Wie Oberbürgermeister Sven Liebhauser (CDU) sagte, war der Antrag zwar am 28. Oktober ans Landratsamt Mittelsachsen als vorgeschaltete Behörde gegeben, aber erst am 27. November an das Landesamt für Straßenbau und Verkehr weitergeleitet worden. Wie Döbelns Baudezernent Thomas Hanns sagte, sei bis heute nicht klar, ob der Antrag berücksichtigt wird oder nicht.

Besser sind die Chancen auf Fördermittel bei dem Bauvorhaben in Keuern. Dafür war der Antrag für Fördermittel nämlich schon im März 2018, also vor zwei Jahren gestellt worden. Mehrfach musste das Vorhaben wegen der ausbleibenden Bestätigung seitdem zurückgestellt werden. Auch jetzt hat Döbeln noch keinen Fördermittelbescheid, sagte Thomas Hanns.

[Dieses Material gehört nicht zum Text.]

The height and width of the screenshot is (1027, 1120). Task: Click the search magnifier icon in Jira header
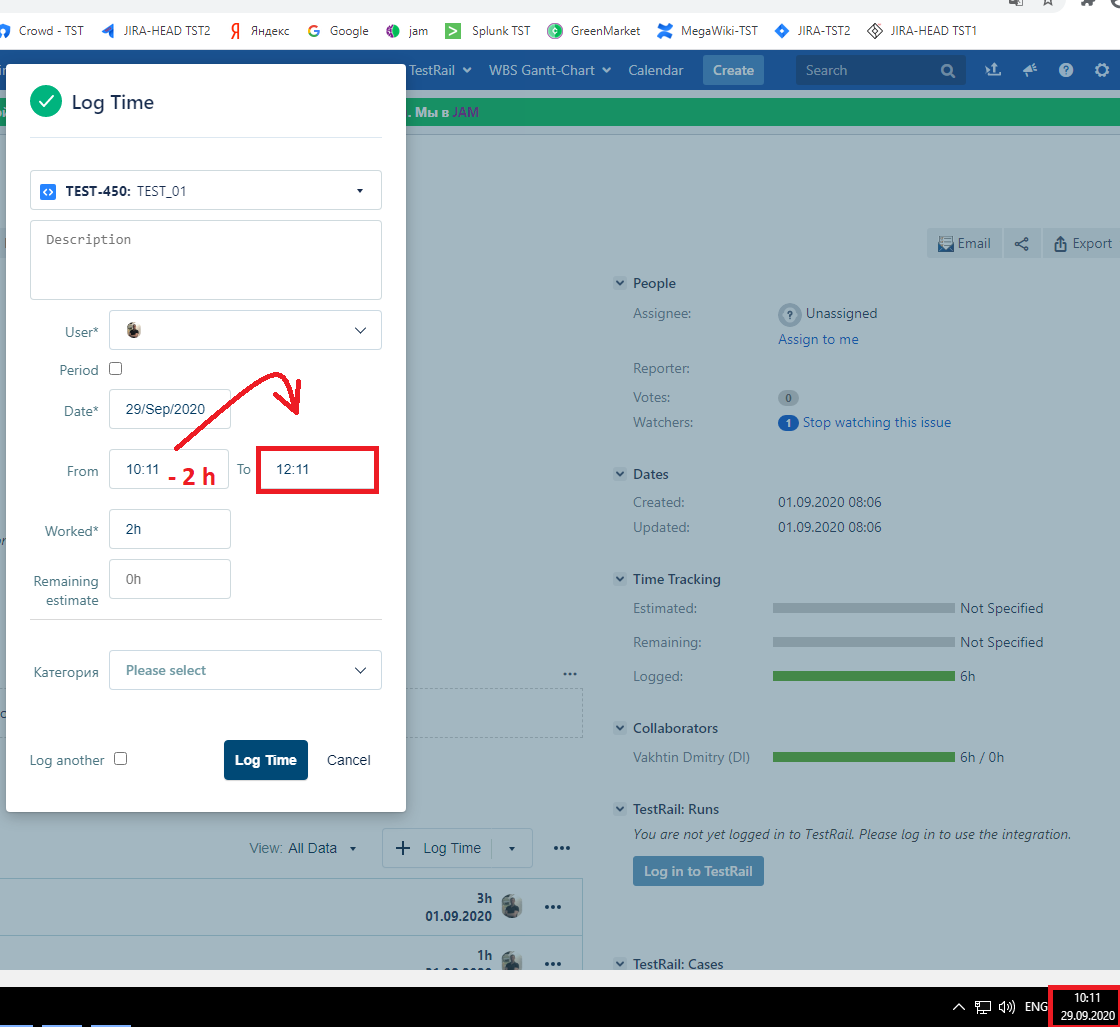coord(948,71)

Das Straßenbauprogramm des Freistaates ist völlig überzeichnet. Im Februar lagen 420 Förderanträge mit einem Volumen von 245 Millionen Euro vor – bei einem Budget in Höhe von 178,9 Millionen Euro für ganz Sachsen. Die meisten Mittel sind schon gebunden, sodass 29 Millionen Euro für neue Maßnahmen in diesem Jahr übrig bleiben. 

Selbst die bis zum Stichtag 31. Oktober eingegangenen Anträge können nicht alle in diesem Jahr, sondern sollen 2021 und 2022 abgearbeitet werden, so der Landtag im neuen Doppelhaushalt genügend Geld zur Verfügung stellt.

Für den ersten Bauabschnitt in Keuern hat die Stadt einen Gesamtumfang von knapp 730.000 Euro angemeldet, sagte Liebhauser. Für den Straßenbau schießt der Freistaat bis bis zu 90 Prozent der Kosten als Fördermittel zu. Der Abwasserzweckverband- Döbeln-Jahnatal und die D-OWW werden neue Ver- und Entsorgungsleitungen bauen. Die Stadt nutzt diese Chance gleich für den Straßenbau, weil sich durch die Kooperation die Kosten verringern.

In einem zweiten Abschnitt wird das Vorhaben fortgeführt. Auf insgesamt 1,4 Kilometern werden die Blücherstraße, die Wiesenstraße, die Kant- und Rost-Straße, der Dorfwegs und einiger Sackgassen neu verrohrt.